**PROVIDED INFORMATION:**
****

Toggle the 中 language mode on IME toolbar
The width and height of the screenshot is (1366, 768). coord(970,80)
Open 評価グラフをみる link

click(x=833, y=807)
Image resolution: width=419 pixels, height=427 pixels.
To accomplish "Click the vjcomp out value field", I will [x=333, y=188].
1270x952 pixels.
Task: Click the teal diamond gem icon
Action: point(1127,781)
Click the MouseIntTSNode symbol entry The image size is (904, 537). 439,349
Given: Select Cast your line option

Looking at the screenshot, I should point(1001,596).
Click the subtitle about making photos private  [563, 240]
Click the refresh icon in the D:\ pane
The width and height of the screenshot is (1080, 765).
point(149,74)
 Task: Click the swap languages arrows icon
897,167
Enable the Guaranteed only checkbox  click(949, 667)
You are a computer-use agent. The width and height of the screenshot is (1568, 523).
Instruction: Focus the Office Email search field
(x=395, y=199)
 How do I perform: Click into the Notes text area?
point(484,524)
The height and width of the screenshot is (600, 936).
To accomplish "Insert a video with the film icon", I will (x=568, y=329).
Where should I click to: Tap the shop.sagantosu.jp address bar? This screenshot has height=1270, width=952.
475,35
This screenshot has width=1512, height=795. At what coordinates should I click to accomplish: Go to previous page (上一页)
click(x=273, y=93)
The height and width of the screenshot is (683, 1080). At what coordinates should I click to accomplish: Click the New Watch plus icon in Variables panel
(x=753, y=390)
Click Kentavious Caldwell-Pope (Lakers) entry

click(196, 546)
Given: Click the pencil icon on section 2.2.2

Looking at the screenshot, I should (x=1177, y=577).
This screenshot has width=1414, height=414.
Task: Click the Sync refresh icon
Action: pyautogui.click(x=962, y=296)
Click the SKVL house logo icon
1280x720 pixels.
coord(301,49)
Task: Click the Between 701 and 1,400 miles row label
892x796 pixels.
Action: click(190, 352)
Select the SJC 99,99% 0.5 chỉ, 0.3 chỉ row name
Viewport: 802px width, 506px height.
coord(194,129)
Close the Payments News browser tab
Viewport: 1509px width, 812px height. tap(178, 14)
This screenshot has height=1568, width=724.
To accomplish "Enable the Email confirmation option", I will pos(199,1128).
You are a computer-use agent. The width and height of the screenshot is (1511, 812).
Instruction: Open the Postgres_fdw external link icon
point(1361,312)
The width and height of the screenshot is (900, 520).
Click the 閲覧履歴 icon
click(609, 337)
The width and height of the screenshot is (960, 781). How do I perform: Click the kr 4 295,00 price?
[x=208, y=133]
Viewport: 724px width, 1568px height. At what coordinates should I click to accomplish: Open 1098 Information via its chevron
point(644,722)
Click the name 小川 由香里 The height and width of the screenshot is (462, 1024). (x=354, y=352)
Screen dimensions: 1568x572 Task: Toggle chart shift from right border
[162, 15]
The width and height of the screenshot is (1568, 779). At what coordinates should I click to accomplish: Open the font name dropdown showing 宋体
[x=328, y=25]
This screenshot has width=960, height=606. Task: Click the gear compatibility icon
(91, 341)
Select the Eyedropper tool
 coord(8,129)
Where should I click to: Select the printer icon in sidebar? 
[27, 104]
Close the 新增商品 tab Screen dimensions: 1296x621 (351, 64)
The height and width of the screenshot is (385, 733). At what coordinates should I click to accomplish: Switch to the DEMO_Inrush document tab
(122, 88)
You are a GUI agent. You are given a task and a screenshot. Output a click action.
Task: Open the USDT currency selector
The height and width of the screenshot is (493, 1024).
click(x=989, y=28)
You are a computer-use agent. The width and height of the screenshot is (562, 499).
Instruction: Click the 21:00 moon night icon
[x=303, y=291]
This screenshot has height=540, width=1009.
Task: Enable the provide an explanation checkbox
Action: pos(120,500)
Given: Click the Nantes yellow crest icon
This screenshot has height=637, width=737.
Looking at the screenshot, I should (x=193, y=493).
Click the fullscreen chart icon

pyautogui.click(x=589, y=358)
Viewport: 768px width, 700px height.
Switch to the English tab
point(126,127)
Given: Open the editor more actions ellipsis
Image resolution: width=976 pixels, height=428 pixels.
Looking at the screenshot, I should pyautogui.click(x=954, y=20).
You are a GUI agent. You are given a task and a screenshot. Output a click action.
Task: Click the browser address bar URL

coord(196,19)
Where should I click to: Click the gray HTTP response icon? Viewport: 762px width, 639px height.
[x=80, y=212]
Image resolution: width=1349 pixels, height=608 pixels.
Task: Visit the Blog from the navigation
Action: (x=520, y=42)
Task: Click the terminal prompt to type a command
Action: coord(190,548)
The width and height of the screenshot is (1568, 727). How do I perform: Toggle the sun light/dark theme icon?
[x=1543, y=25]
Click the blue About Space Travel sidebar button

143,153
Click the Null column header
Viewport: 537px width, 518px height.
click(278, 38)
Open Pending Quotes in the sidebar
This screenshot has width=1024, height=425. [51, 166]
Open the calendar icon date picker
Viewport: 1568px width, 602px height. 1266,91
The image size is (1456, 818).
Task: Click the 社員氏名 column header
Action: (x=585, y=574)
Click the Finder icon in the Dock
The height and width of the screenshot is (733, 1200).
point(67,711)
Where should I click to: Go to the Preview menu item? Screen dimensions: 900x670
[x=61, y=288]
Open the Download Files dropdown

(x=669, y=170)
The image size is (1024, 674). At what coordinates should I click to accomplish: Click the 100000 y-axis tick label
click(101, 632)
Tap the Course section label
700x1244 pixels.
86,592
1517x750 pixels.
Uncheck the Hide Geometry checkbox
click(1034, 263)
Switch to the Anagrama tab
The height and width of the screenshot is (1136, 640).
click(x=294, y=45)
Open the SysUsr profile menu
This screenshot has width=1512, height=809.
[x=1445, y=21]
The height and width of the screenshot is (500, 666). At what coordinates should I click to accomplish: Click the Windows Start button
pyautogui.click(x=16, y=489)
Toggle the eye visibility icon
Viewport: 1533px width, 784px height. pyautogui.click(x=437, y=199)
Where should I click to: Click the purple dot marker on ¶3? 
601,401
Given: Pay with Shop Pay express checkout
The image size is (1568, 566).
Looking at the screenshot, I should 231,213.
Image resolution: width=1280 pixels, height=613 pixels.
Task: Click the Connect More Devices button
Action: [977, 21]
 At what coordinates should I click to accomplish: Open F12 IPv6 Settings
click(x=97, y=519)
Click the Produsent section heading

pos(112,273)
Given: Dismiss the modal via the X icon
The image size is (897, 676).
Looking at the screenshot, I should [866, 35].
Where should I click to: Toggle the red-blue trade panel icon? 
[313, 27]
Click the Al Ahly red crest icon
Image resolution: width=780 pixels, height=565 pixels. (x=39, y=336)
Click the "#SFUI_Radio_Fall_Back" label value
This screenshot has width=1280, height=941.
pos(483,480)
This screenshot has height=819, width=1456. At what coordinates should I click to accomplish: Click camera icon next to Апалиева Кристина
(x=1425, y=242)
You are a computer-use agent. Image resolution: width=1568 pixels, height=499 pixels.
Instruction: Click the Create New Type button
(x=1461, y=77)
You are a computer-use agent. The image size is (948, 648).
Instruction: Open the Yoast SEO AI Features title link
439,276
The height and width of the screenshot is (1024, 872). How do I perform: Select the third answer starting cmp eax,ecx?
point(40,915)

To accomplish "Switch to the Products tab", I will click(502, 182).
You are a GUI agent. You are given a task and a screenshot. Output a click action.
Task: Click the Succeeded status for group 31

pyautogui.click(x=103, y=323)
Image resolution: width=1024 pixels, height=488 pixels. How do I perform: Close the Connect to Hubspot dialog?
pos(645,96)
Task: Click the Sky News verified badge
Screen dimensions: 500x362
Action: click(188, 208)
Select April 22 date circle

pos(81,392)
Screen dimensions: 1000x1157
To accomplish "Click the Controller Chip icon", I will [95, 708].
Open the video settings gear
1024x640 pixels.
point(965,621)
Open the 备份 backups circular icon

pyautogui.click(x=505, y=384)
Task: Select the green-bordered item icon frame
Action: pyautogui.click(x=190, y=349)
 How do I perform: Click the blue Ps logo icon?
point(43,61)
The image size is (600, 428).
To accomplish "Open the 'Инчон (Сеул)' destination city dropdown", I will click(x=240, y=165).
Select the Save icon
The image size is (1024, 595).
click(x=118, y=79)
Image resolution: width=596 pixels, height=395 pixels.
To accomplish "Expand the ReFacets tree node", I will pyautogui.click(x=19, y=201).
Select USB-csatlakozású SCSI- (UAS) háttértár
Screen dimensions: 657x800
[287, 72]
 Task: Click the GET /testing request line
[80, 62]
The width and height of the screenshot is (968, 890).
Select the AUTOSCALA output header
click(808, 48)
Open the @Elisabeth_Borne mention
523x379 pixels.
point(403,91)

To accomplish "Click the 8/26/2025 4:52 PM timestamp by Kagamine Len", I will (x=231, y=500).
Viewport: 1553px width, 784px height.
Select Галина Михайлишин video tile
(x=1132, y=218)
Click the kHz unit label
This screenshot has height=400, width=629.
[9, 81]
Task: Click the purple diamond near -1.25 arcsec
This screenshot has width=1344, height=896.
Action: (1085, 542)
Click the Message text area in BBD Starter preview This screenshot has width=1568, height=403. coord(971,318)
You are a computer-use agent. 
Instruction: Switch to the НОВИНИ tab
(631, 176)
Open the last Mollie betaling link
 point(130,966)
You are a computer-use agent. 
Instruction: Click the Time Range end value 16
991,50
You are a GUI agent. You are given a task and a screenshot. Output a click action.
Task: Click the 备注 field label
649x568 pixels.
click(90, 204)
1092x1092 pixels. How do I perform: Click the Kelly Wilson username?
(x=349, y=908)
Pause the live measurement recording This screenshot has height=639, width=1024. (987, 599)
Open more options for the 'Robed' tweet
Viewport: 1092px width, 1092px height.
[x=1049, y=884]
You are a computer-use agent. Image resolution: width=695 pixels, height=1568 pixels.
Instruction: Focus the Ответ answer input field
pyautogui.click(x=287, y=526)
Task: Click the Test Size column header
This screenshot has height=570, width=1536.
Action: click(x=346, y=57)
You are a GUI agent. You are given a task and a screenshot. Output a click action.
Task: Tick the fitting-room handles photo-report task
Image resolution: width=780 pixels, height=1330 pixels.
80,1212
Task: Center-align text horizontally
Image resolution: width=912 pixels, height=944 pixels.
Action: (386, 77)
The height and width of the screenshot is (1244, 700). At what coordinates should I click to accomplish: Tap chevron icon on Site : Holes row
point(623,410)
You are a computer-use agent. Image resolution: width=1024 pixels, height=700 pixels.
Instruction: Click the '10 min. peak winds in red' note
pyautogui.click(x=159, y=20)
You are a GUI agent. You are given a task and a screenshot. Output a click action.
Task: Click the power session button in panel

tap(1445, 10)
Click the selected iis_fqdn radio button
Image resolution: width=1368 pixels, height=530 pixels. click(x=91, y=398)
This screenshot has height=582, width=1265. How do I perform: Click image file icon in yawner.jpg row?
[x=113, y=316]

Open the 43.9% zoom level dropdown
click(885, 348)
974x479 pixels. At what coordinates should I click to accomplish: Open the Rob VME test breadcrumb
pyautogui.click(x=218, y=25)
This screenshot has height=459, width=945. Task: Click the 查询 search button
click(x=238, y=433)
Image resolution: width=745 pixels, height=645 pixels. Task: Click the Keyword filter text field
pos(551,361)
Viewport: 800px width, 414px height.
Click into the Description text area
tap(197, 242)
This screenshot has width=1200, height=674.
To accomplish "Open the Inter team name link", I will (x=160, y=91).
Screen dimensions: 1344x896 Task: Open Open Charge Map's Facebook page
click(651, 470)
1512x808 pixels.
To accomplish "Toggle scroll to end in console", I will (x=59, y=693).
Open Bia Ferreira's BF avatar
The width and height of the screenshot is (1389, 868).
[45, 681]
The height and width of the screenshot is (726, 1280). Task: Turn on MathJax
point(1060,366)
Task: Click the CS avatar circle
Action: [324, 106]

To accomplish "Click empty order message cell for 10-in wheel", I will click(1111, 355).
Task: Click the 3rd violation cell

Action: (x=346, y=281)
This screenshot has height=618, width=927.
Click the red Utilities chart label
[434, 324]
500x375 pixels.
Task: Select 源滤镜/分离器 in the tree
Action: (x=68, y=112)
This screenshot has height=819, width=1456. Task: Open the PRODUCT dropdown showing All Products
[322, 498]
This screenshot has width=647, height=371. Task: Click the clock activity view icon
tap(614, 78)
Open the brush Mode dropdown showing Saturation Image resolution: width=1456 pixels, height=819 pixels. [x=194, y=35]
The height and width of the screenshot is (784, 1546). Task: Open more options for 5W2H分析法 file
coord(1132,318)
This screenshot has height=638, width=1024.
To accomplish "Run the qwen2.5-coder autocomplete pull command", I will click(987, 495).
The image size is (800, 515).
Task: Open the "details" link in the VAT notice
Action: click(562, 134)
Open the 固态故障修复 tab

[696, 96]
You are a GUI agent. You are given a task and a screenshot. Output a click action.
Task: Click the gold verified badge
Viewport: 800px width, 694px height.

****

**DIRECTIVE:** Rewrite the listing from the line with "Given: Click the pencil icon on section 2.2.2" to the line with "coord(194,129)" as a numbered list, leaving out blank lines.

**COMPLETE OUTPUT:**
1. Given: Click the pencil icon on section 2.2.2
2. Looking at the screenshot, I should (x=1177, y=577).
3. This screenshot has width=1414, height=414.
4. Task: Click the Sync refresh icon
5. Action: pyautogui.click(x=962, y=296)
6. Click the SKVL house logo icon
7. 1280x720 pixels.
8. coord(301,49)
9. Task: Click the Between 701 and 1,400 miles row label
10. 892x796 pixels.
11. Action: click(190, 352)
12. Select the SJC 99,99% 0.5 chỉ, 0.3 chỉ row name
13. Viewport: 802px width, 506px height.
14. coord(194,129)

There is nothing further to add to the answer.